TO DO:
1. Rewrite the paragraph of the passage on the car's cabin technology that begins "The car supports Apple Car Play" in a shorter form, keeping its main facts.
2. Duplicate word for word a section of the passage on the car's cabin technology, beginning at the words "The car supports" and stopping after the words "driven this year.".

TEXT UNDER STUDY:
########

A paddle on the left side of the steering wheel lets you use more regenerative braking and can stop the car.
The car has a dashboard screen and a larger 10.2-inch diagonal infotainment screen. The infotainment screen is a color touch-screen display with “flip-board” operation.
You can plug a smartphone into the USB connector in the center console, and the center compartment is actually large enough to stow a tablet.
The car supports Apple Car Play and Android Auto. This means I was able to connect my phone directly to the car via the USB connector and then display the apps on my iPhone on the car’s display. I could see my car navigation screen from my Google Maps or Waze apps. I could also play my Spotify songs on the dashboard and control them on the touchscreen. Apple Car Play is a standard feature in many of the 2019 models I’ve driven this year.
You can link your iPhone to Bluetooth or the car’s Wi-Fi network, which can be used as a hotspot.

########

PROVIDED RECORDS:
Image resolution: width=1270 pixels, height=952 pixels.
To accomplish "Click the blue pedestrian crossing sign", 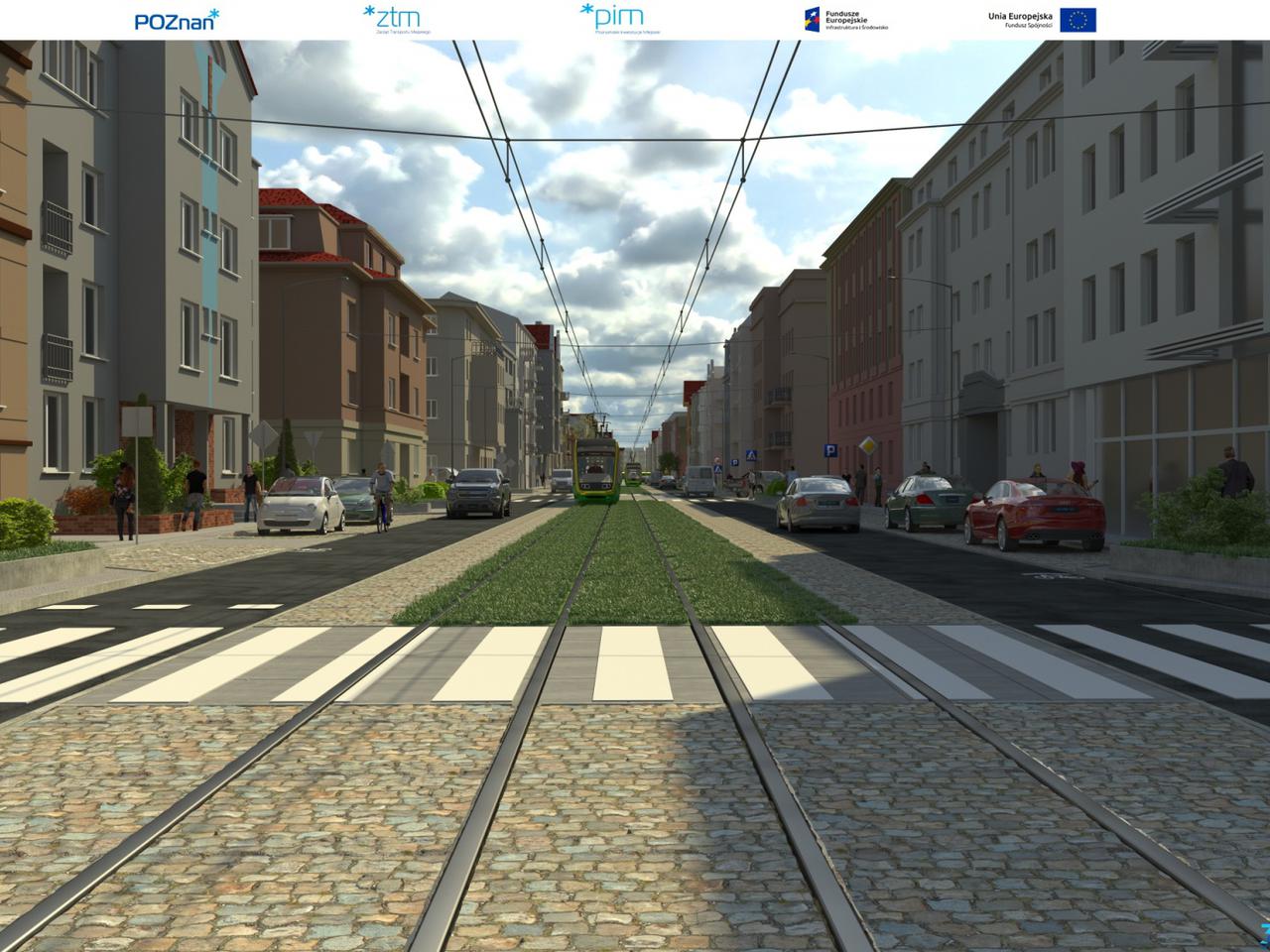I will tap(750, 454).
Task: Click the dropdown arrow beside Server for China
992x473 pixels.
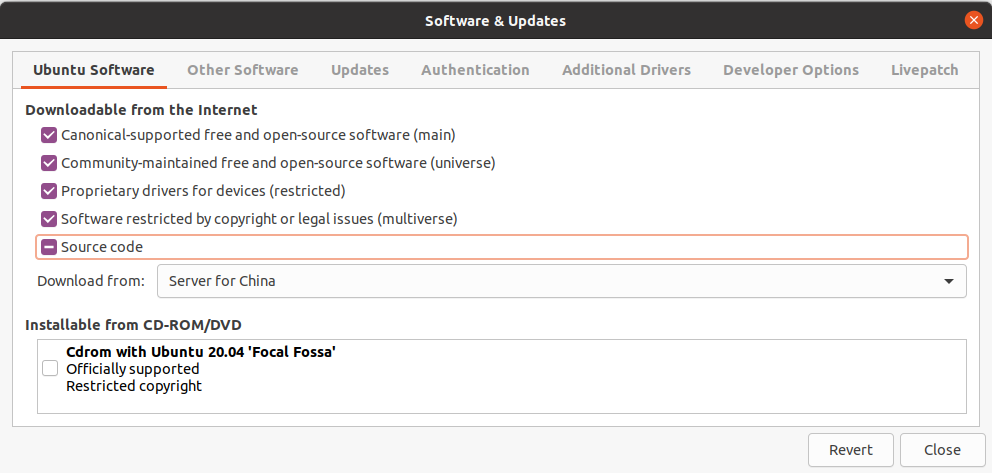Action: (x=948, y=281)
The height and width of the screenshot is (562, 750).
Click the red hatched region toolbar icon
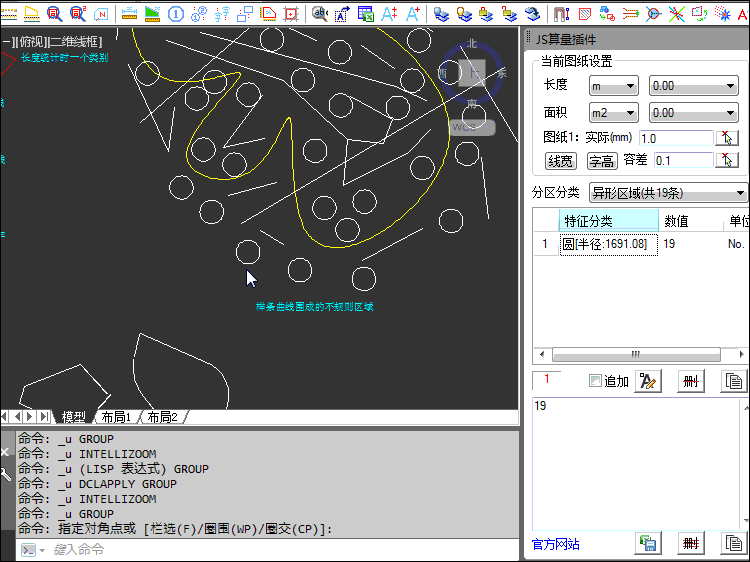pos(585,14)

########

SOLUTIONS BELOW:
1. The car supports Apple Car Play and Android Auto. With a phone connected through the USB connector, the phone's apps appear on the car's display. That includes navigation from Google Maps or Waze and Spotify songs, which can be controlled on the touchscreen. Apple Car Play is standard in many of the 2019 models the writer has driven this year.

2.
The car supports Apple Car Play and Android Auto. This means I was able to connect my phone directly to the car via the USB connector and then display the apps on my iPhone on the car’s display. I could see my car navigation screen from my Google Maps or Waze apps. I could also play my Spotify songs on the dashboard and control them on the touchscreen. Apple Car Play is a standard feature in many of the 2019 models I’ve driven this year.